With doctors, mayors, state officials, politicians, rabbis and so many others involved in widely published corruption cases and other law violations it is no miracle that the average Israeli believes that 'the law' is only a relative notion. Sometimes it appears to me that most Israelis simply believe that the state is our greatest enemy, and that by by-passing that state's laws they are simply trying to survive in some kind of eternal war.

 

Whoever willingly and openly obeys those laws is considered by many Israelis to be either a sucker or some sort of collaborator with the forces of evil. All this applies as well on the road.

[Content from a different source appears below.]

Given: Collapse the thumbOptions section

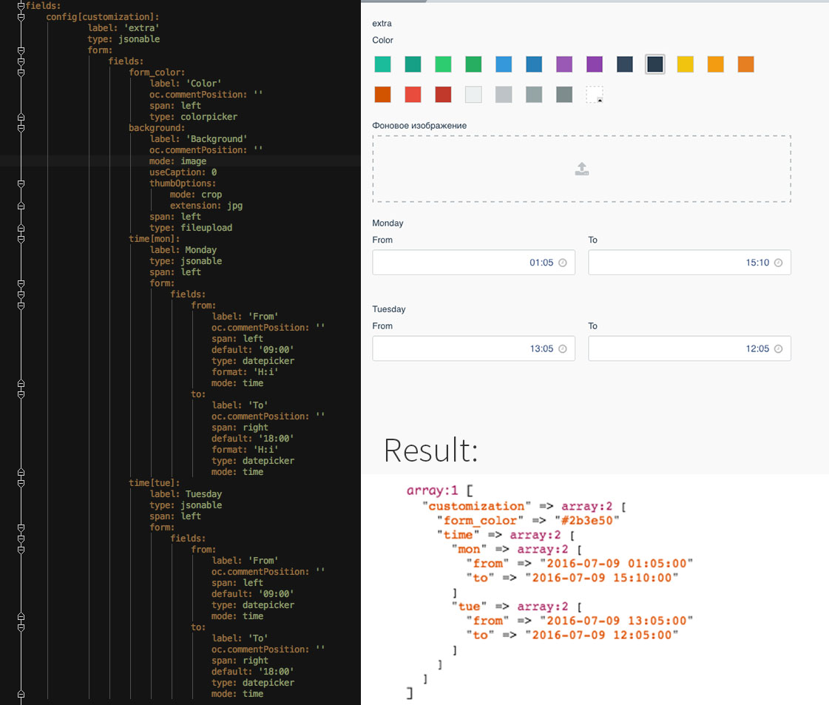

Many obey traffic laws only in order not to get caught, not because we sincerely believe that the law is meant to protect us and our fellow road users.

 

Okay, not all laws make sense, and some could and should be changed. Also, a lot of money has to be invested in improving Israel's roads. Finally, those who pretend or are supposed to lead us do not exactly try as hard as they can to set a good example.

 

Still, all that is not an excuse to turn constantly breaking the law into an accepted and almost legitimate way of life. This country is what we make of it, and no matter how wrong other people's behavior may be, we remain responsible for our own.

 

We have to understand, and our so-called leaders have to convince us, that what is good for the country in the end will be good for us. Only when we become convinced that the laws and those who make and enforce them are really there to protect us and to make our lives more livable, will our roads become truly safer. That a more law-abiding Israeli society will probably also be more just, more prosperous, stronger and more secure is a welcome bonus, I would say.

 

The author is a historian, who immigrated from the Netherlands in 1995.